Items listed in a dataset
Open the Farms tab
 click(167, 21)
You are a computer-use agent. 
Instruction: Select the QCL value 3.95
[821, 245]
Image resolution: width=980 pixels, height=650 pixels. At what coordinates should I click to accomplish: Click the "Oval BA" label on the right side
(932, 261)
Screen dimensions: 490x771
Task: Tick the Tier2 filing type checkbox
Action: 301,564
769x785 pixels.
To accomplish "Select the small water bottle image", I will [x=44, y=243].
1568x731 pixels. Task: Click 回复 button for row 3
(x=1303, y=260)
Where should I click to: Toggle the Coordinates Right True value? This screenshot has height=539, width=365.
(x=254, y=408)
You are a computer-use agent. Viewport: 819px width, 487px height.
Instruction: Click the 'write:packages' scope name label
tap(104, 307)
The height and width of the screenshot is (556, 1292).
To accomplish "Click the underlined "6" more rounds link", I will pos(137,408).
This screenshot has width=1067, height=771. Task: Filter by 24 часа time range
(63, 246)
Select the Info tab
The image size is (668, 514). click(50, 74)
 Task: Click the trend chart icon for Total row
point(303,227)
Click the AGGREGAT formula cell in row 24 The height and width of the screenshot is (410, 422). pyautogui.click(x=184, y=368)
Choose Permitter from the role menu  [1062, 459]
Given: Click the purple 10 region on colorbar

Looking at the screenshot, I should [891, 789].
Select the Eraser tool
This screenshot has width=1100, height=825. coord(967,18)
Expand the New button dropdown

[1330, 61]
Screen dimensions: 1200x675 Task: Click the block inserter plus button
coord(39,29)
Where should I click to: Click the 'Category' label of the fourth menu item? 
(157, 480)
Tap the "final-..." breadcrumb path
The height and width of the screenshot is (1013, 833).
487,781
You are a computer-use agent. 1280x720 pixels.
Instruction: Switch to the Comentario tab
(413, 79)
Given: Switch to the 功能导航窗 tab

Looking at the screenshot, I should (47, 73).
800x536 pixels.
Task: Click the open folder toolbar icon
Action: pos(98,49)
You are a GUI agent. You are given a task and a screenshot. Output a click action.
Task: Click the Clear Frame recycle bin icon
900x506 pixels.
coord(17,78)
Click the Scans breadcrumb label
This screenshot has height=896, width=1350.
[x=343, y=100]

What the task requires:
Once the records are read, print each of them exactly as written.

Task answer:
Open the Farms tab
 click(167, 21)
You are a computer-use agent. 
Instruction: Select the QCL value 3.95
[821, 245]
Image resolution: width=980 pixels, height=650 pixels. At what coordinates should I click to accomplish: Click the "Oval BA" label on the right side
(932, 261)
Screen dimensions: 490x771
Task: Tick the Tier2 filing type checkbox
Action: 301,564
769x785 pixels.
To accomplish "Select the small water bottle image", I will [x=44, y=243].
1568x731 pixels. Task: Click 回复 button for row 3
(x=1303, y=260)
Where should I click to: Toggle the Coordinates Right True value? This screenshot has height=539, width=365.
(x=254, y=408)
You are a computer-use agent. Viewport: 819px width, 487px height.
Instruction: Click the 'write:packages' scope name label
tap(104, 307)
The height and width of the screenshot is (556, 1292).
To accomplish "Click the underlined "6" more rounds link", I will pos(137,408).
This screenshot has width=1067, height=771. Task: Filter by 24 часа time range
(63, 246)
Select the Info tab
The image size is (668, 514). click(50, 74)
 Task: Click the trend chart icon for Total row
point(303,227)
Click the AGGREGAT formula cell in row 24 The height and width of the screenshot is (410, 422). pyautogui.click(x=184, y=368)
Choose Permitter from the role menu  [1062, 459]
Given: Click the purple 10 region on colorbar

Looking at the screenshot, I should [891, 789].
Select the Eraser tool
This screenshot has width=1100, height=825. coord(967,18)
Expand the New button dropdown

[1330, 61]
Screen dimensions: 1200x675 Task: Click the block inserter plus button
coord(39,29)
Where should I click to: Click the 'Category' label of the fourth menu item? 
(157, 480)
Tap the "final-..." breadcrumb path
The height and width of the screenshot is (1013, 833).
487,781
You are a computer-use agent. 1280x720 pixels.
Instruction: Switch to the Comentario tab
(413, 79)
Given: Switch to the 功能导航窗 tab

Looking at the screenshot, I should (47, 73).
800x536 pixels.
Task: Click the open folder toolbar icon
Action: pos(98,49)
You are a GUI agent. You are given a task and a screenshot. Output a click action.
Task: Click the Clear Frame recycle bin icon
900x506 pixels.
coord(17,78)
Click the Scans breadcrumb label
This screenshot has height=896, width=1350.
[x=343, y=100]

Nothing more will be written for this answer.